Pathogenesis of anaphylaxis and T cell acute lymphoblastic leukemia (T-ALL)

Adaptive immune system consists of T cells and B cells. Dysfunction of either T cells or B cells can be very pathogenic. For example, reactivity of BCR to non-pathogenic environmental antigens causes allergy (anaphylaxis as a very severe condition). Malignant mutations in T cells causes accumulation of immature T cells in the periphery and lead to lymphomas.

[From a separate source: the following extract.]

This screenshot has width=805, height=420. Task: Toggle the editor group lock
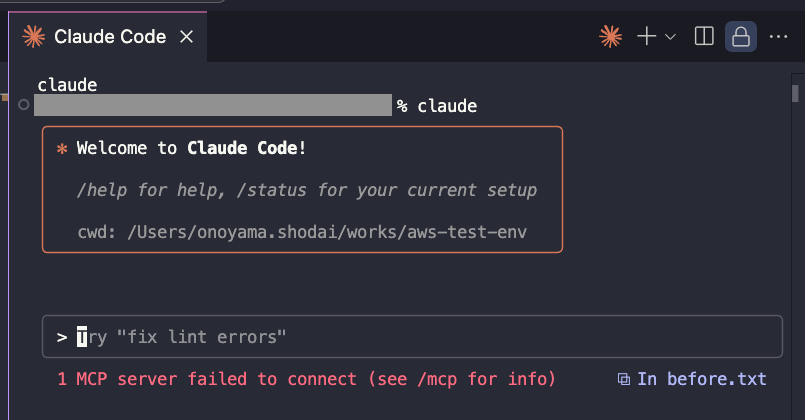tap(740, 36)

Here, we studied the mechanism of allergic response caused by pathogenic IgE antibody-producing B cells, and the mechanism of T cell acute lymphoblastic leukemia (T-ALL) of a transgenic mouse line (Tg8).;In the former, we demonstrated that there are two distinct pathways to generate high and low affinity IgE. High affinity IgE is generated through sequential class switching (μ→γ→ϵ) in which an intermediary IgG phase is necessary for the affinity maturation of the IgE response, where the IgE inherits somatic hypermutations and high affinity from the IgG1 phase. In contrast, low affinity IgE is generated through direct class switching (μ→ϵ) and is much less mutated. Mice deficient in IgG1 production cannot produce high affinity IgE, even after repeated immunizations. We demonstrate that a small amount of high affinity IgE can cause anaphylaxis and is pathogenic. Low affinity IgE competes with high affinity IgE for binding to Fcϵ Receptors and prevents anaphylaxis, and is thus beneficial.;In the latter, we found that ectopic expression of Notch ligand Dll4 on T cells alone was sufficient in inducing T-ALL. Furthermore, we discovered that spleen generated and exported CD4+CD8+ double-positive (DP) T cells. On the other hand, thymus, which is the major site of DP cell production and T cell development, didn't allow DP cell egress. Lin-Sca1+Kithigh (LSK) multi-potent progenitors and early T cell progenitors (ETP) were observed only in the spleen of Tg8 but not in the other organs of Tg8 or in WT. Splenectomy surgery rescued the mice from developing T-ALL. Secondary mutations are required for a swift malignancy transformation of DP cells. Similar over-expression of DLL4 was found in human pediatric T-ALL samples.